Grateful for unanswered prayers

March 17th, 2009

praying_handszThere have been many times in my life where I kicked and screamed and tore my hair out (figuratively, not literally) when things didn’t go my way. I’d mope about it and wonder what bad karma or horrible deed had finally caught up to me. It’s not my best quality, but it is what it is.

Something along those lines happened about a year ago when I learned my company had just hired a new PR director for a position based in southern California. Usually they were pretty good about spreading the word about open PR positions, but this one was not mentioned until it was already filled.

I was especially upset because I’d told my boss in my last review that I was interested in moving back to California and that ideally the move   would be with the company. Obviously the word hadn’t worked its way up the corporate ladder…or maybe it had and they just weren’t interested.

Either way, I find myself today thanking my lucky stars that I was never offered that position since my company’s corporate PR   office just announced that the position had been eliminated. It’s the first – and to my knowledge, only – PR position to be eliminated in my company and its based on some pretty extraordinary circumstances. But still, it doesn’t change the fact that it could have been me who was laid off if fate had only taken a slightly different turn.

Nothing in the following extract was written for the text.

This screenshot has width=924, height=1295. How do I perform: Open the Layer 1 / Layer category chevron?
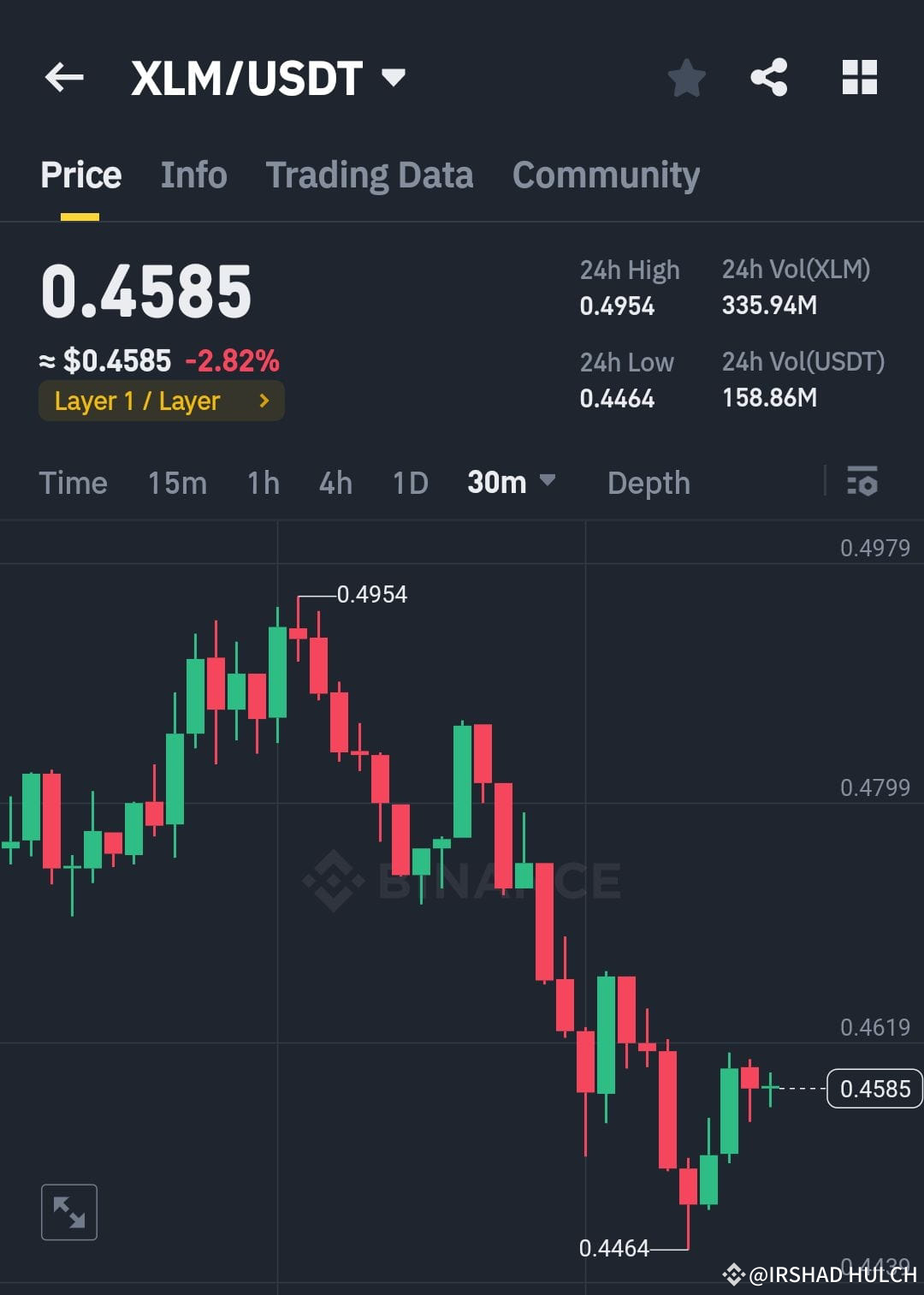[263, 401]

What’s more, the main reason I was so desperate to move to California in the first place was to be close to a boyfriend I was dating long distance. I know I’ve mentioned him before and one day I promise I will tell you the unbelievable story – literally, my friends were shocked and it’s more suited to a soap opera or similarly surreal TV show than real life – of our breakup, but for now suffice it to say that things didn’t work out.

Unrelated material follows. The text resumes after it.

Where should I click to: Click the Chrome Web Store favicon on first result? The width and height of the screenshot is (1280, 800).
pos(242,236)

How different would my life be now if I’d moved to California for that job? Besides being estranged from my ex, I would be without a job and living in one of the most expensive cities in the U.S., a city that also has one of the counry’s highest unemployment rates (and therefore, a glut of job applicants).

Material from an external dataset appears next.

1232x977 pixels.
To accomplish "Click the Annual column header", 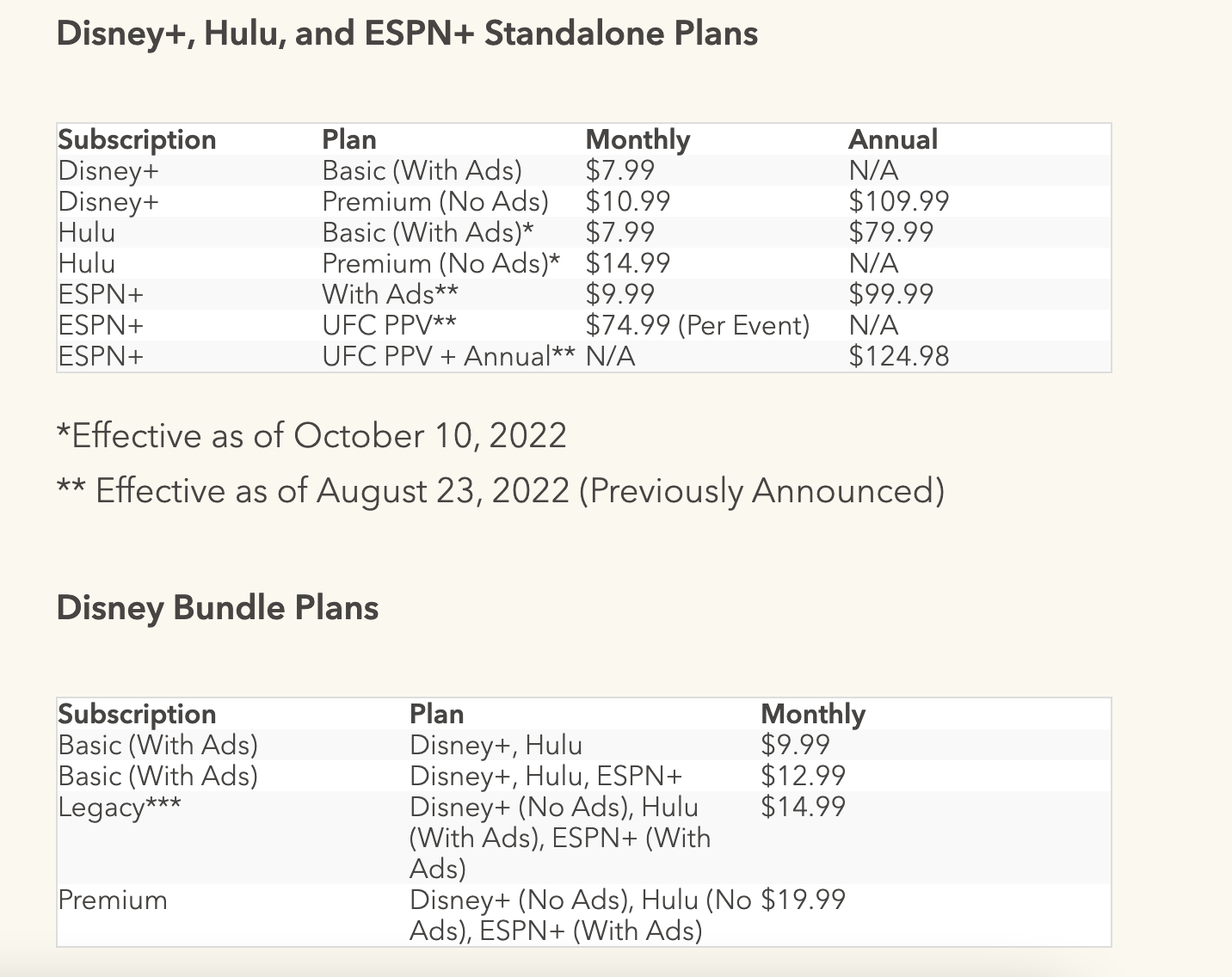I will (x=892, y=139).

If I really was in that situation, I’m sure I could find some positives and a way to make it work. For example, I would be closer to family and I know they would never let me get to the point of starving or being homeless. And some people find the greatest rewards when they’re faced with extreme adversity.

But I’m really grateful I don’t have to deal with the what ifs and their consequences. I’ve always liked the song, but country singer Garth Brooks’ lyrics sum up my feelings in this situation perfectly - some of God’s greatest gifts really are unanswered prayers.